● ASSIGNMENT:
Print the line that contains "Task: Open the conversations chat icon", then every line after it until the entries end, exactly as they read; do not include pictures.

● SUPPLIED MATERIAL:
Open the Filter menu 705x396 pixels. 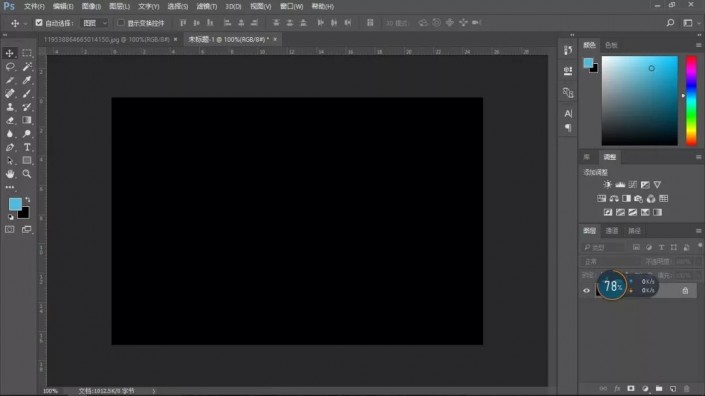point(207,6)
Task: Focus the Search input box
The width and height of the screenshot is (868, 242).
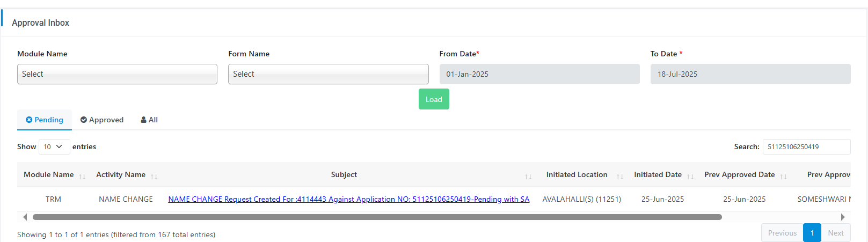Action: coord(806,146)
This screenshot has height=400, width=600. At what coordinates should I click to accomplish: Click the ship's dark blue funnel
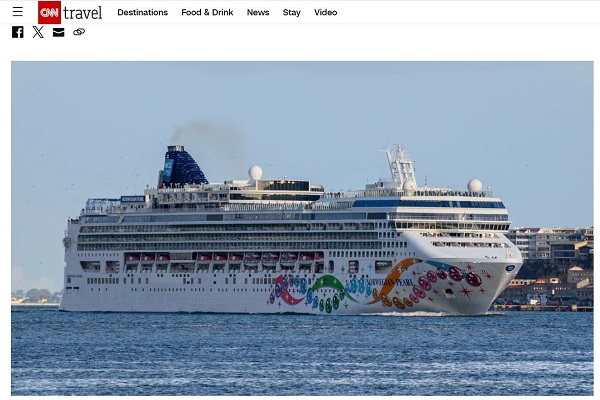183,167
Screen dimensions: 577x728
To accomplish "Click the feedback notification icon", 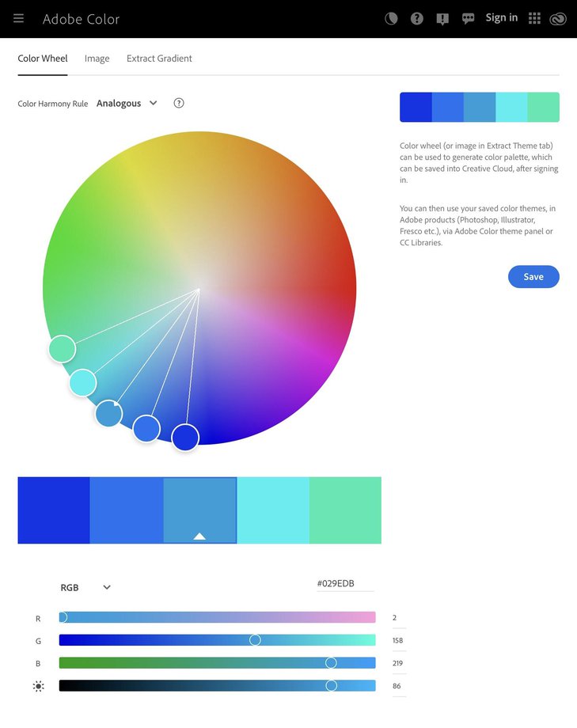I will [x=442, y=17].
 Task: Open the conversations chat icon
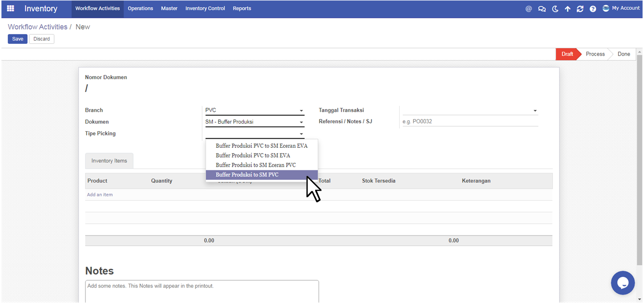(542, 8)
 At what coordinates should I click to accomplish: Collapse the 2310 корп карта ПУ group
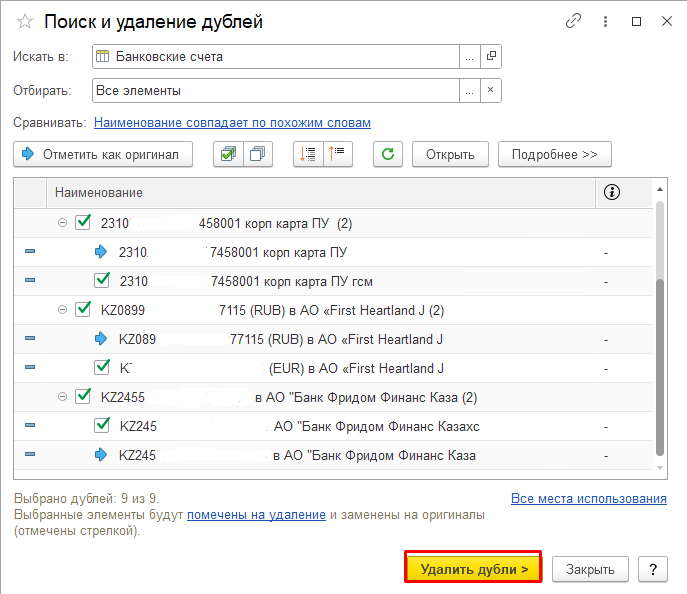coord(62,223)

● PROBLEM SOLUTION:
 Task: Open the conversations chat icon
(542, 8)
 At what coordinates should I click to accomplish: Collapse the 2310 корп карта ПУ group
coord(62,223)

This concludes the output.